KARACHI, Sept 21: While the Pakistan People’s Party is enjoying absolute power at the centre as well as in Sindh, its leadership seems to be uninterested in setting up another inquiry tribunal to investigate the October 18, 2007 Karsaz blasts, which targeted slain PPP chairperson Benazir Bhutto’s homecoming rally.

After ending her self-imposed exile, Ms Bhutto, who was killed in a gun and bomb attack in Rawalpindi on December 27 last year, had landed at the Karachi airport on Oct 18, where she was received by a large number of her party workers and supporters. However, when her homecoming procession reached the Karsaz area, two suicide bombers blew themselves up, killing more than 150 people. Ms Bhutto had survived the attack.

At that time, the Sindh government, led by then chief minister Arbab Ghulam Rahim, constituted an inquiry tribunal to investigate the Karsaz blasts. The tribunal, headed by retired Justice Dr Ghous Mohammad, started proceedings and recorded the statements of 40 witnesses. However, terming it mere eyewash, the PPP refused to recognise the tribunal and filed a petition in the Sindh High Court against it. Later, the PPP formed the government in the province, and on the order of Home Minister Dr Zulfikar Mirza the home department disbanded the tribunal.

On April 6 Dr Mirza, who was the then chief security adviser of Ms Bhutto, had told reporters that the Sindh government would constitute a fresh tribunal to probe the Karsaz blasts. However, despite the passage of about five months since this claim, the Sindh home department has not constituted a tribunal to inquire into the tragedy.

The terms of reference of the defunct Karsaz tribunal were to probe and ascertain the circumstances and causes leading to the twin blasts at the PPP rally; to examine the security arrangements made by the administration and organisers; to find out negligence and lapse on part of the law-enforcement agencies as well as organisers of the rally; to fix the responsibility against the persons/groups involvement in the incident and to suggest effective measures to prevent recurrence of such incidents in future.

No headway

Well-placed sources told Dawn that police and other intelligence agencies had failed to make any headway in the investigation of the Karsaz blasts while the PPP seemed less interested in reopening the investigation of the case.

Also, in June, former Sindh police chief Dr Shoaib Suddle had constituted an inquiry committee to probe the Oct 18 Karsaz blasts. However, the committee has not yet initiated the probe.

“We have not received any special directives from the home minister to speed up the investigation of the Karsaz blasts,” said a senior police officer asking not to be named. “So far, it is a blind case and, honestly, we are clueless about it.”
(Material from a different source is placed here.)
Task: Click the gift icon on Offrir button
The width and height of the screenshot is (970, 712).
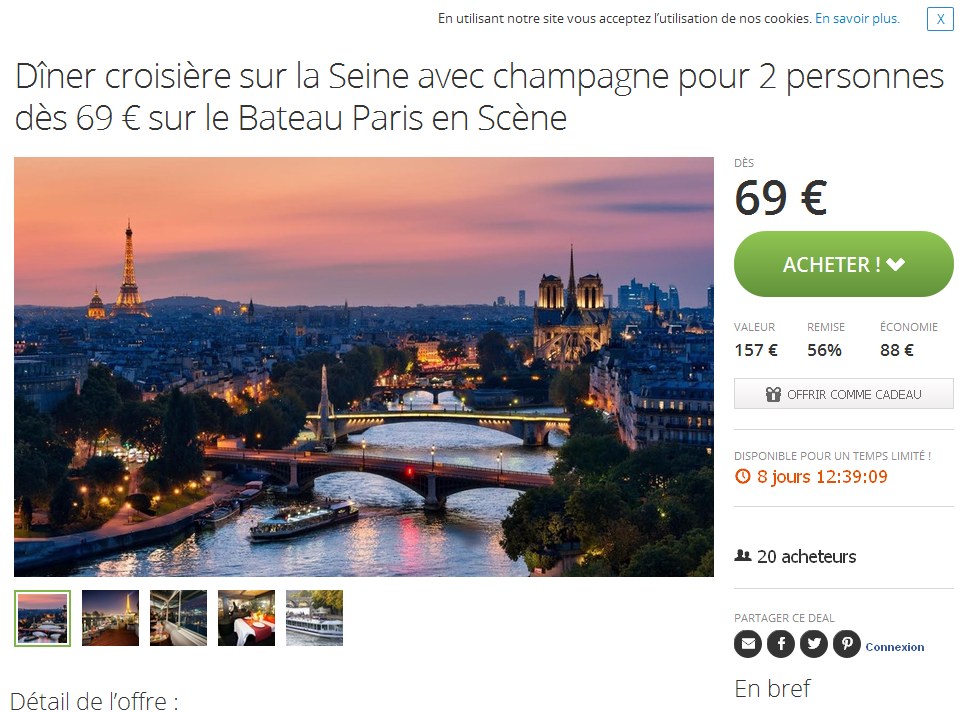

The sources said that due to the lack of political will, the whole issue had been neglected and the perpetrators of the blasts were still at large.

It has been argued by some that if the PPP were sincere in the probe, it would reconstitute the tribunal and allow it to reach a conclusion in accordance with the terms of reference.

“If the PPP had reservations on the tribunal chief, Dr Ghous Mohammad, then it could appoint a three-member tribunal to probe the matter and start the proceedings from the point where they were at the time of dissolution of the first tribunal, because it had examined 40 witnesses who had testified on oath,” said a source.

‘Security flaws’

“The proceedings of the Karsaz tribunal had highlighted several flaws in the security arrangements for Ms Bhutto’s homecoming procession. The flaws were on part of both the law-enforcement agencies and the organisers,” he said, adding that probably, the PPP had disbanded the tribunal and was reluctant to re-establish it owing to the fact that it did not want to accept the responsibility of any security lapse on its part.

On condition of anonymity, a PPP leader told Dawn that the party had already requested the United Nations to investigate the Dec 27 killing of Ms Bhutto and when the UN team would start its investigation, it would definitely cover the Oct 18 Karsaz blasts because the two attacks were inter-related.

Home Minister Dr Mirza was not available for comment. However, sources in the home department said a notification about re-establishing the Karsaz tribunal could only be issued with the permission of the Sindh government and the home minister. “So far we have no instructions in this regard,” said a senior official.

When the chief of the disbanded tribunal, Dr Ghous Mohammad, was approached for comments, he simply replied that he would not make any comment on the dissolution of the tribunal, but added: “Forty witnesses had testified and the record is with the home department.”